Although Kaiser says curfew-related arrests are few and far
between in Troy (one of several cities in the Capital Region
to have such a curfew), he says that the policy is still useful—if
not oft-used—as a tool for dealing with difficult-to-enforce
crimes of the quality-of-life variety, such as complaints
about noise or loitering.
Kaiser added that the curfew does have its downside, as the
political hype surrounding a curfew’s introduction often leads
people to believe their city will become kid-free after a
specified time of day.
“[Having
a curfew] raises the level of expectation of the public,”
explains Kaiser. “Now, when the public sees a kid of a certain
age out after the hours, they say the cops aren’t doing their
job.”
According to Schenectady Police Department spokesman Brian
Kilcullen, it’s not uncommon for curfew enforcement to take
a backseat to other police duties.
“[Making
a curfew arrest] would tie up several police officers for
a number of hours who would then be unable to respond to other
calls that came in,” said Kilcullen, concluding that while
the city’s curfew is on the books, it is “not practical to
enforce.”
In many towns and cities, however, the introduction of curfews
and other restrictions targeting teenage youth are still popping
up year after year.
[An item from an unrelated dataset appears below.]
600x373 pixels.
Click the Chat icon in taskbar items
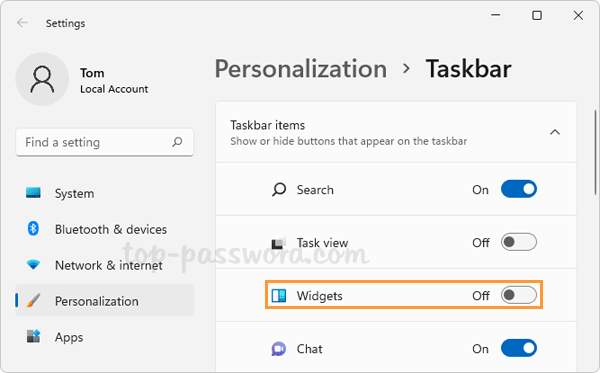click(279, 349)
And it’s the popularity of such measures
among city officials—despite overwhelming evidence that suggests
they’re either ineffective or an unnecessary burden on local
police—that’s so troubling, according to Terry O’Neill, a
local lawyer, criminal justice professor and member of Albany’s
Community Accountability Board.
“Curfews
put [local police officers] in the uncomfortable position
of having to scoop young people off the street,” explains
O’Neill, adding that police officers’ groups have long supported
an alternative method of dealing with youth: Creating clubs
and athletic leagues active during the evening hours. The
problem with curfews and similar policies that cities have
recently developed an affinity for, says O’Neill, is that
they “relieve parents of the responsibility of knowing where
their kids are later in the evening.”
While O’Neill says it’s not unreasonable for young people
to be treated differently in the eyes of the law, the nature
of that difference has shifted in recent years—with the most
dramatic shifts occurring in the wake of highly publicized
youth crimes like the murders committed in 1999 in a Columbine,
Colo., high school. Where the treatment of juvenile crime
once stressed rehabilitation over punishment, “enormously
publicized incidents of outrageous violence by young people”
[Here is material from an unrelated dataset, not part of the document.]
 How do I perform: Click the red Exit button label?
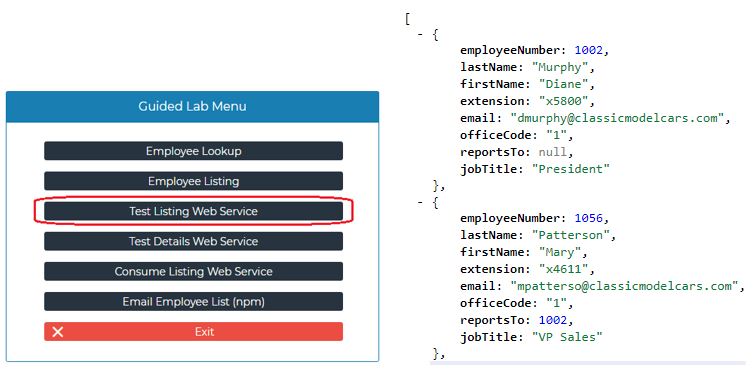click(204, 332)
have increased the public’s tolerance for harsh restrictions
on youth, says O’Neill.
And while such policies have been successful in attracting
tough-on-crime votes from constituents (without affecting
anyone of voting age), O’Neill says the societal implications
of such a trend may negate the benefits of youth services
in other areas.
According to O’Neill, years of working with law-enforcement
officials and teaching criminal justice have taught him that
“the more you try to regulate people’s behavior by formalizing
it in laws, the more we don’t count on people to behave themselves
because they want to be respected by their neighbors.”
Also, he adds, such policies “tend to foster a negative attitude
in young people regarding law enforcement.”
And while an informal survey of local youth would seem to
indicate that there is indeed such an attitude regarding law
enforcement, the teenage set’s perspectives on the growing
number of restrictions they face may not be the response older
generations—and the media—would expect. In fact, for some
youth, condemnation of the curfews and other restrictions
that have made many of yesterday’s rites of passage today’s
illegal activities often comes after careful consideration
of the policies’ benefits.
“What
it comes down to, is that the people making the rules never
seem to actually talk with the people those rules are affecting,”
shrugs 19-year-old Ralph Santoro, a 2004 graduate of Guilderland
Central High School.
Santoro, his friend Chris Hojohn, and girlfriend, Danielle
Cerniglia, say they understand the “few bad apples” rationale
behind curfews and other youth-targeting restrictions. But
they argue that few people take the time to see the big picture
being painted by such a trend in legislation. One after another,
the teens reel off stories about policies and restrictions
that have kept them from experiencing many of the same things
their parents—and older siblings—consider defining moments
of their youth.
“When
my parents were trying to teach me how to ride my bike, they
took me to Lynnwood [Elementary School] one weekend,” says
Hojohn. “I was on the bike about five minutes before someone
came out of the school and told us we couldn’t use their parking
lot. They said they couldn’t risk us suing them if I fell
and hurt myself.”
Years later, says Hojohn, high-school rules requiring that
all students be supervised at all time while on school grounds
(also due to liability concerns) often resulted in a daily
race to find a teacher willing to stay at school for the hour
between the end-of-classes bell and the meeting time for a
club Hojohn had joined. This, combined with school policies
around many of the region’s various districts forbidding students
from leaving and returning to school grounds during the day,
often makes attendance an “all or nothing” arrangement, adds
Cerniglia.
As Hojohn discovered at Lynnwood Elementary School, similar
policies regarding supervision often apply to school grounds
outside of the main complex, too, subtracting the ability
to shoot hoops, practice a penalty kick or simply go for a
run around the school’s track from the pool of viable weekend
and after-hours activities.
Of course, growing concerns about liability have tainted more
than just schoolyard-use policies. Bans on skateboarding have
been proposed—and passed—on public and private property in
municipalities around the region, while cities like Buffalo
have gone as far as to propose a citywide ban on the activity.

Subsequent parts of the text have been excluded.